Posted: 15 Feb 2005, 01:46
by Talaroc
I'm familiar with what you're getting at. Escape Velocity: Nova uses a similar system (in each inhabited system, you can buy a local map that expands your ship's map to include systems one or two spaces from the one you're in). I don't disagree with what you're saying at all; I actually quite like that. What I am getting at, is the style of the map; hand-drawn on parchment, perhaps notes entered into a character's journal (automatically upon buying maps or encountering points of interest) for detailed location info. I mean, it wouldn't be any harder to make, sprite-wise (it'd actually be easier, especially with a real fountain pen and a scanner, both of which I will shortly have) you could do all the same things (including buying parts of the map), and it would be a hell of a lot more immersive and realistic than a map like the one linked below.

http://www.rpgplanet.com/chrono/images/ ... 000000.gif

At the same time, along with purchased map sections, I would encourage something similar to auto-mapping of explored areas, but, with one caveat: make it skill-based. Not everyone knows cartography in RL, why should they all know it in-game? Rather, have a cartography skill that one has to train through repeated use. Say, you have to be carrying a pen and parchment to attempt the skill, which consumes the parchment for a % chance (based on skill level) of adding just the immediate area to the player's map. Between that and map purchasing, it would make for an incredibly realistic (and incredibly immersive) mapping method.

Posted: 15 Feb 2005, 02:09
by MathGeek
I'd like to see the entire project be the same perspective. Having no differences between worlds maps and towns would add to the realism.

I think that the minimap should be extremely vague to start with. Possibly a player could buy map pieces that would have much higher detail for a region.

This could also create a market for map makers.

Posted: 06 Mar 2005, 04:40
by WakkaCraft
I think this idea is cool. For the sanity of starting cartograper's sake, we should make the skill scale quickly in the beginning, and/or have a place where people can get a decent skill in cartography in a city. (trainer or whatnot) This would give the player the ablility to put on their map large landmarks, so they can know what ways they can't go. (i.e.

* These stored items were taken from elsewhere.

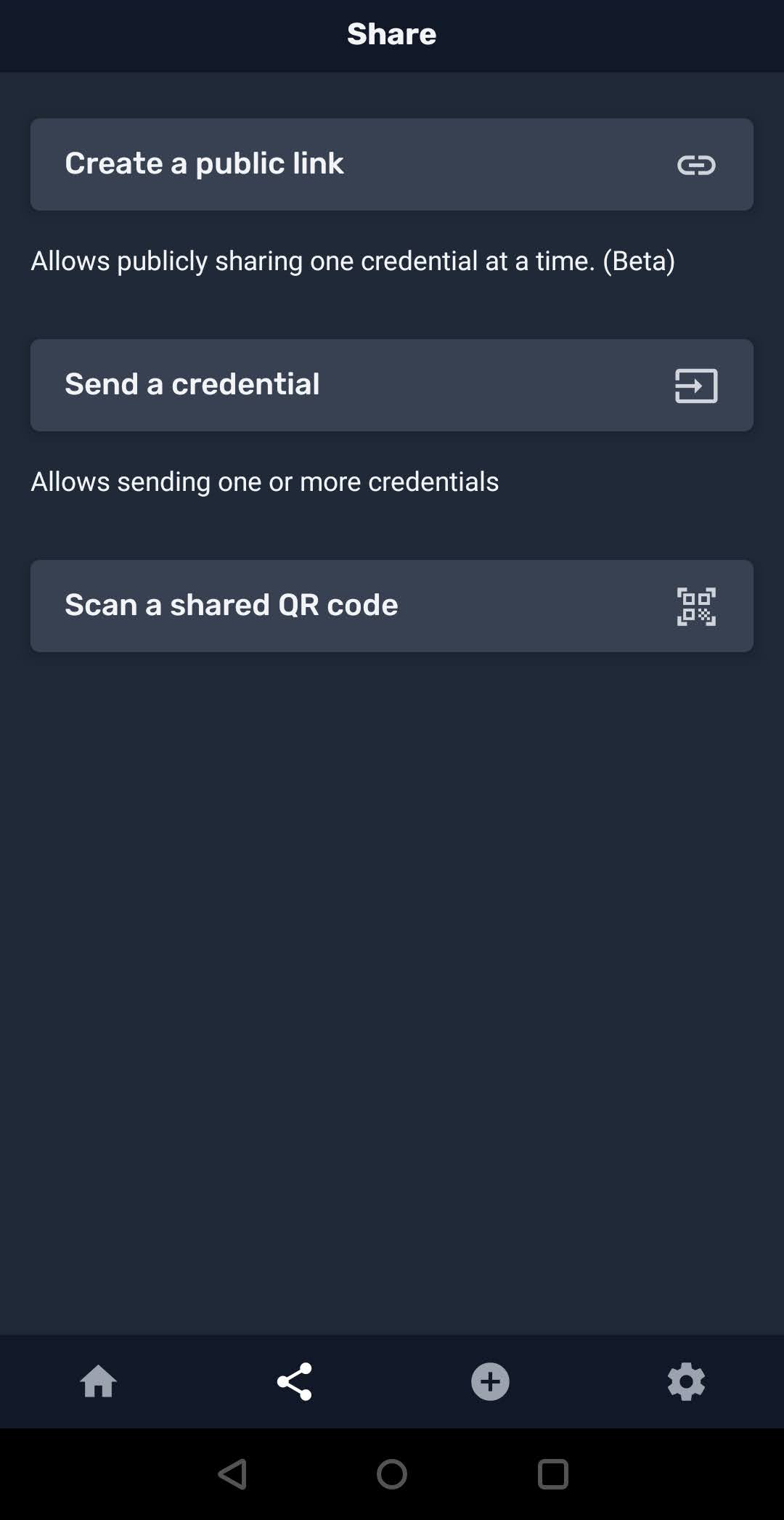Tap the plus add icon in bottom bar
Viewport: 784px width, 1520px height.
tap(490, 1381)
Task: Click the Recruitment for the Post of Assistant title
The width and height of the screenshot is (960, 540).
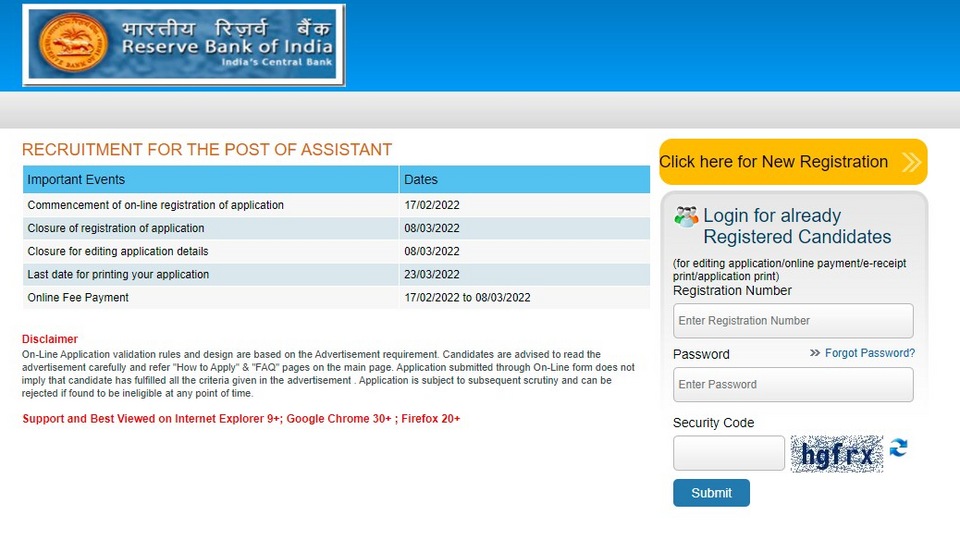Action: pyautogui.click(x=207, y=150)
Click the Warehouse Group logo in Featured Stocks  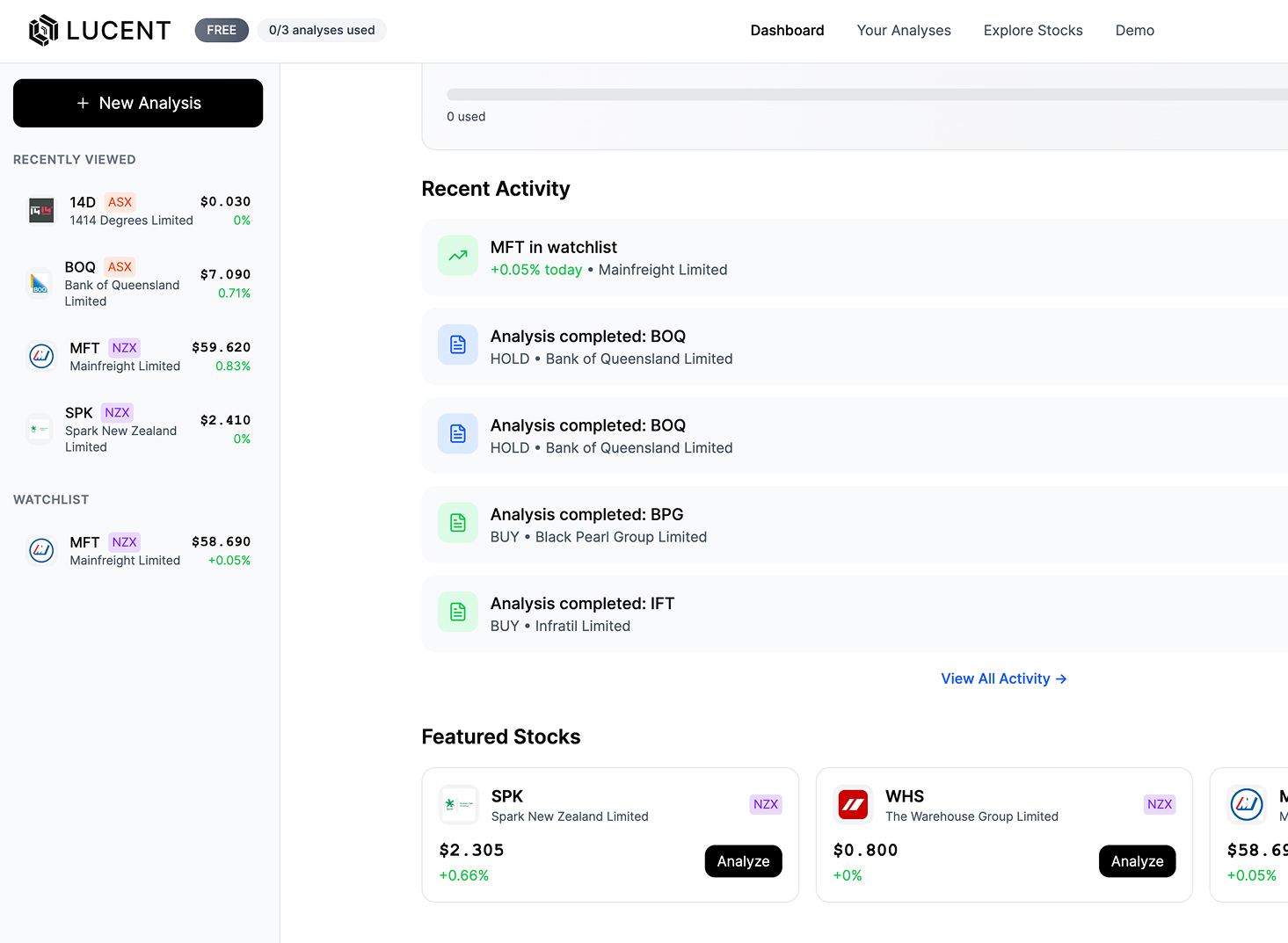pyautogui.click(x=852, y=804)
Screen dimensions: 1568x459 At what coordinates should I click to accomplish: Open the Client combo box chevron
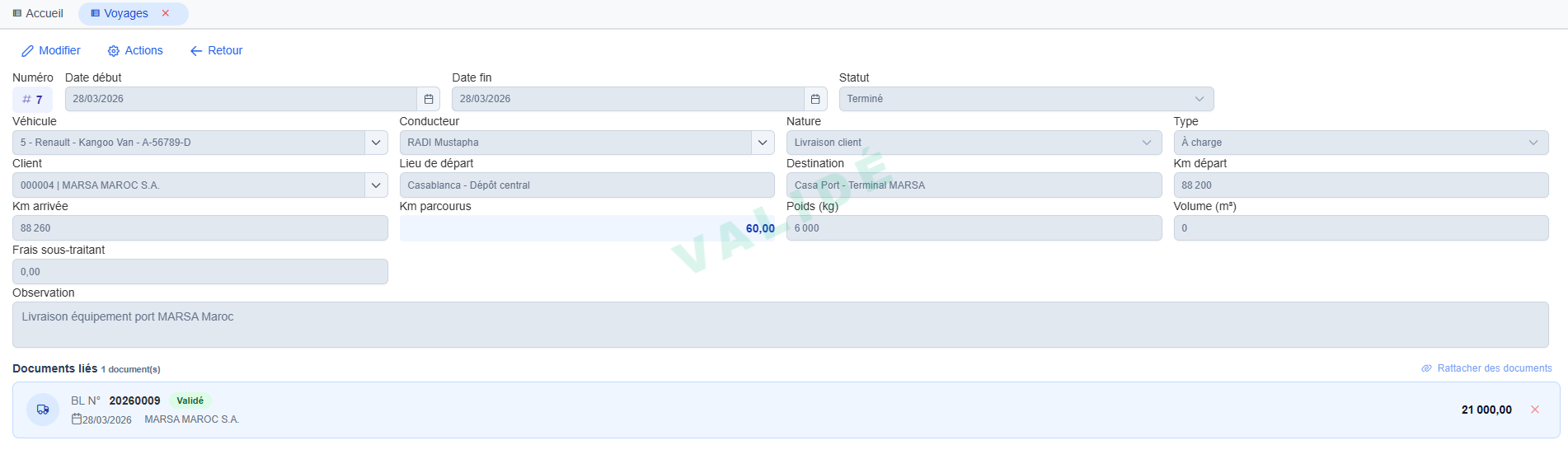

I can't go this way because there's a cliff there) or finding mountains and whatnot.

Posted: 06 Mar 2005, 20:36
by Kyokai
I'm pretty sure we are going to be doing it in one scale, except for buildings. Some buildings will have more space inside than outside, as well as basements and second floors (because it's too troublesome to have the roof-vanishing thing, and can save us some processing and lag time), and thus require a separate indoor map(s). For the world map, areas link together the same way they do in every other MMORPG, real size.

Posted: 07 Mar 2005, 03:41
by imorgado
I didn't like the idea of buildings have different sizes when we are inside/outside.

And what is the problem of take roof away, this should not bring lag problem. That will be done by client. Just an image layer, if player is under it, don't draw it.

This is simple to do in SDL.

Posted: 07 Mar 2005, 03:48
by Talaroc
The biggest issue with removing building roofs is that you can't make multi-floor buildings that way without doing some serious graphical somersaults. And, while just suddenly not drawing the roof anymore wouldn't in itself cause a whole lot of lag, the transparent fade necessary to make the effect not look goofy probably would.

I'm undecided on whether or not I think having buildings be different sizes inside and outside is a good thing, but otherwise I agree with Kyokai. As long as it's not horrifically overdone (say, a mansion only takes up 10 tiles from outside, or every single building is incorrectly sized), I suppose I wouldn't mind it.